I will never forget my mother’s weeping at the images on our television. Pictures of fireman carrying children, bodies bloodied and broken. A massive gaping hole in a building and rubble everywhere. The bombing of the Alfred P. Murrah Federal Building in Oklahoma City will always be the defining schism between my sheltered, peaceful childhood and the harsh ugliness of “the real world”. My innocence was lost on this day.
As a teenager, I did not fully grasp the magnitude of the event, nor understand how any human could intentionally inflict such horror on others, including babies. Unfortunately, the 20 years since have introduced to my consciousness the vast and seemingly boundless capacity people possess to destroy each other. It seems unfathomable that two decades have passed since this life altering tragedy. Twenty years.
I have visited the memorial in Oklahoma City. Quietly passing through the gates of time that mark the last minute of peace at 9:01, and the first moments of recovery at 9:03. Those gates mark my own life’s path, the moment in the middle changing my worldview forever.

I continued walking along the reflecting pool, my heart, welling with sorrow at the sight of 168 empty chairs, bursting forth in overwhelming anguish at the 19 miniature ones. At night, when I took in the memorial, the vacant chairs are lit from within and seem to float along the field. A truly touching tribute.
The survivor tree north of the memorial, and its inscription of “The spirit of this city and this nation will not be defeated; our deeply rooted faith sustains us.” brought me comfort and reminded me of my own roots, and the underpinning they provide during the roughest times of life.

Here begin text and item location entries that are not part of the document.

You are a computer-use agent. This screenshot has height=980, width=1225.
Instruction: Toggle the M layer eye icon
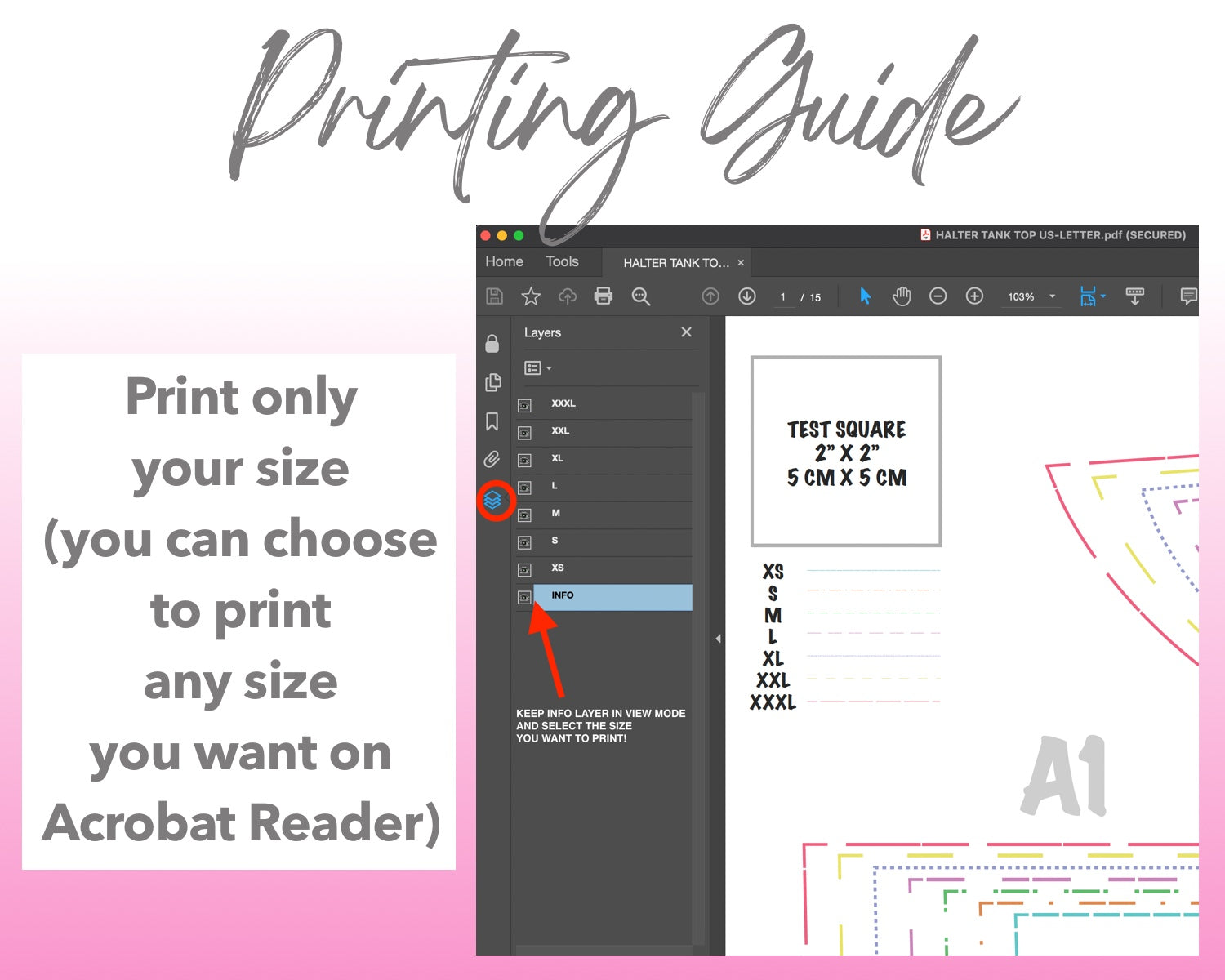[524, 514]
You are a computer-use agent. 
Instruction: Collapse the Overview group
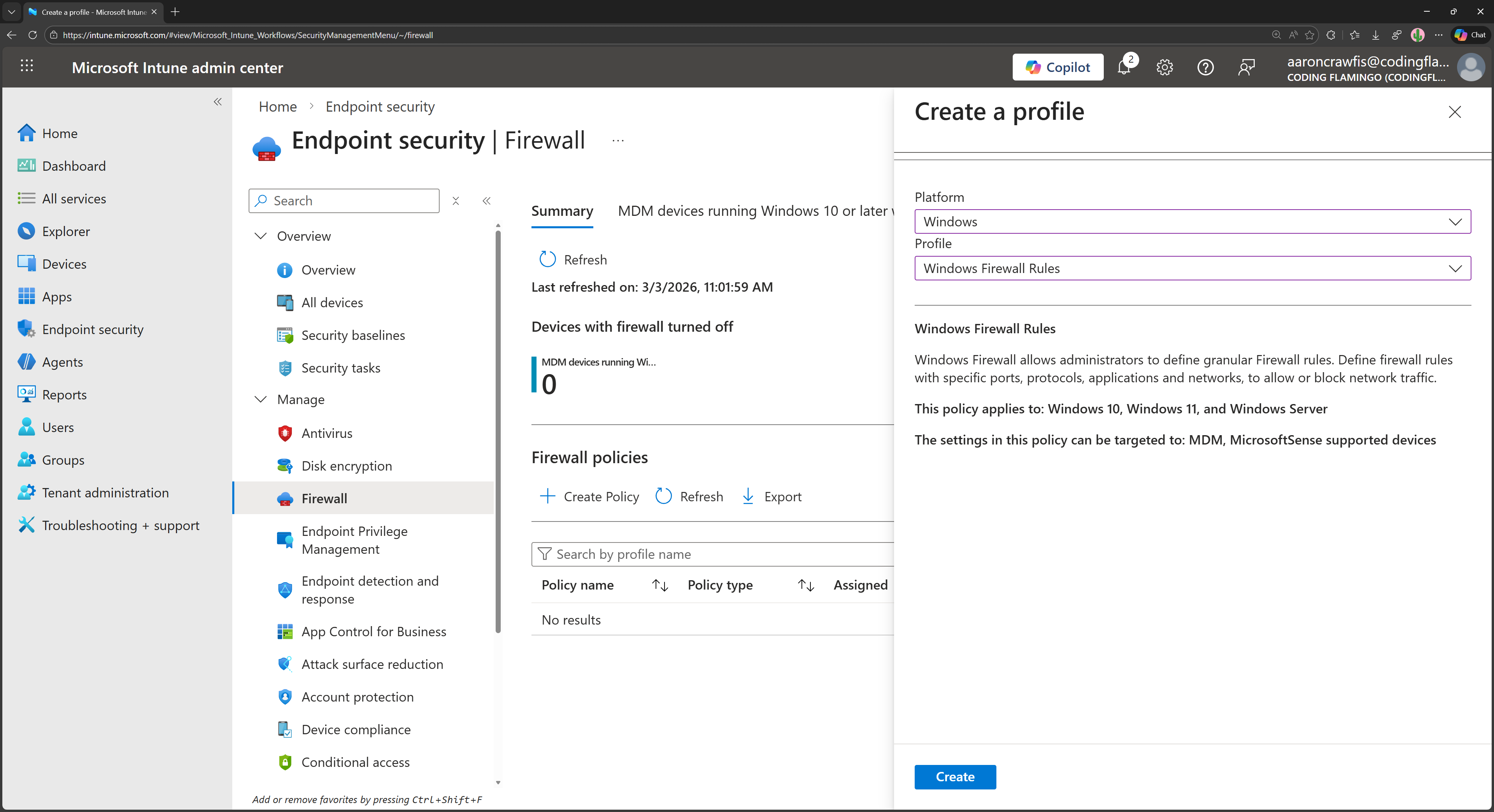point(260,236)
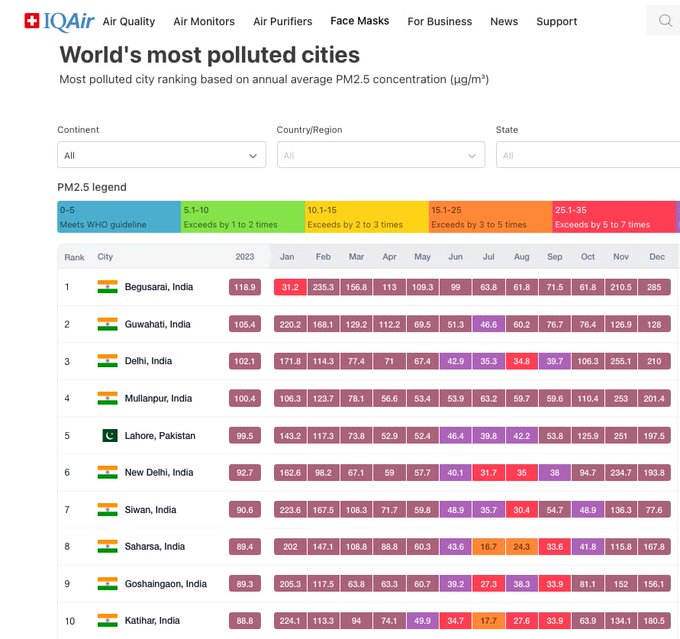Click the Pakistan flag beside Lahore
The width and height of the screenshot is (680, 639).
point(109,436)
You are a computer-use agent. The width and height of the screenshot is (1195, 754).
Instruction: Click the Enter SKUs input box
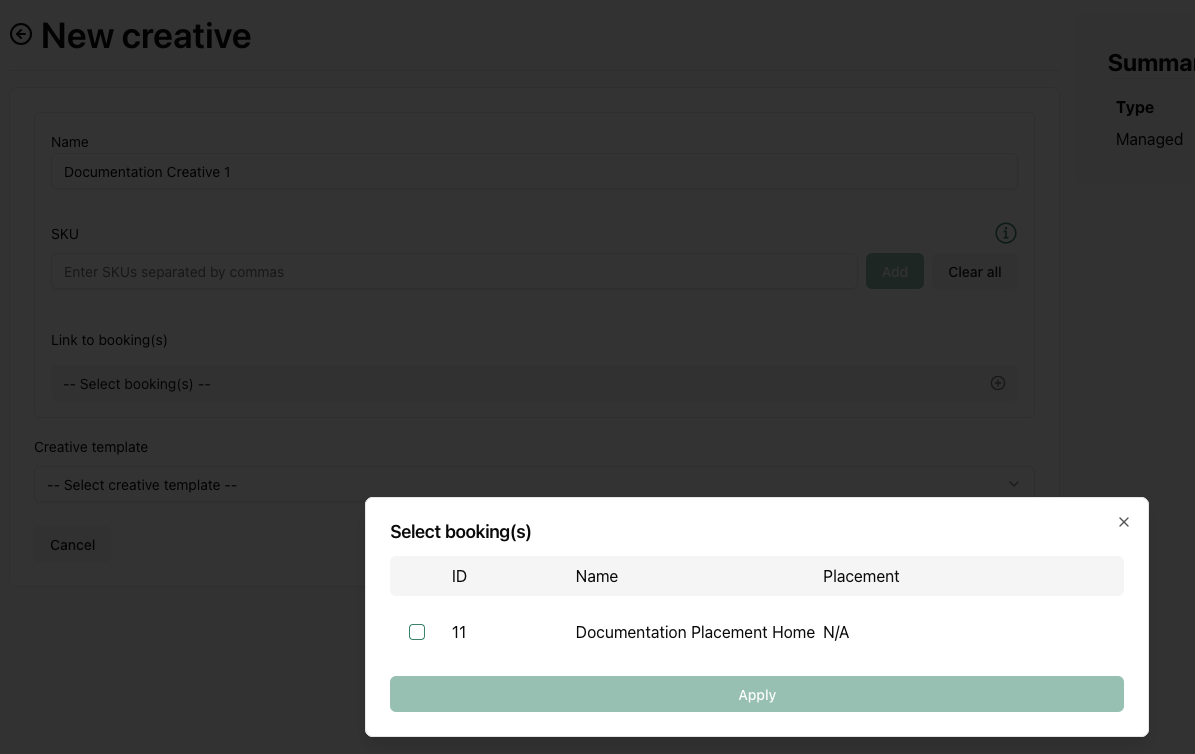click(x=454, y=272)
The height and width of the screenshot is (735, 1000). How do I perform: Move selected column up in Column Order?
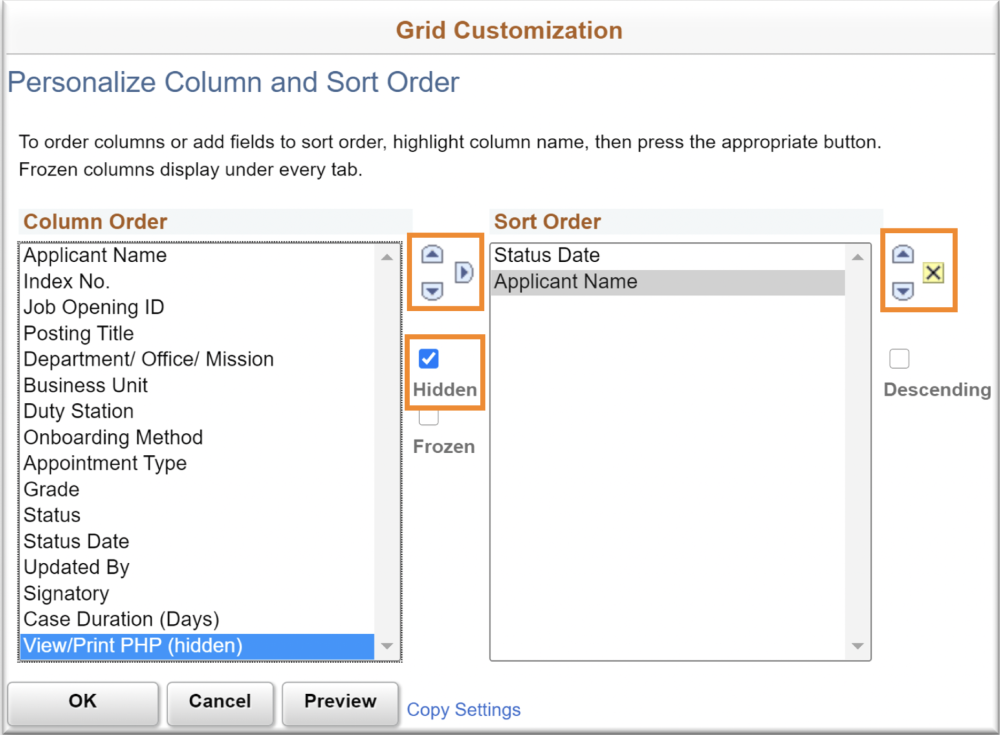tap(432, 254)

My thoughts and prayers are with all the family and friends who lost loved ones twenty years ago today. With the first responders who so bravely worked to save lives on that day, and every day since. I don’t often dwell on ugliness, pain and sorrow. However, there are moments in life that serve as markers. Important reminders of how to live are bound up in the memories. Days that are significant in a way no others can be. Today is one of those days.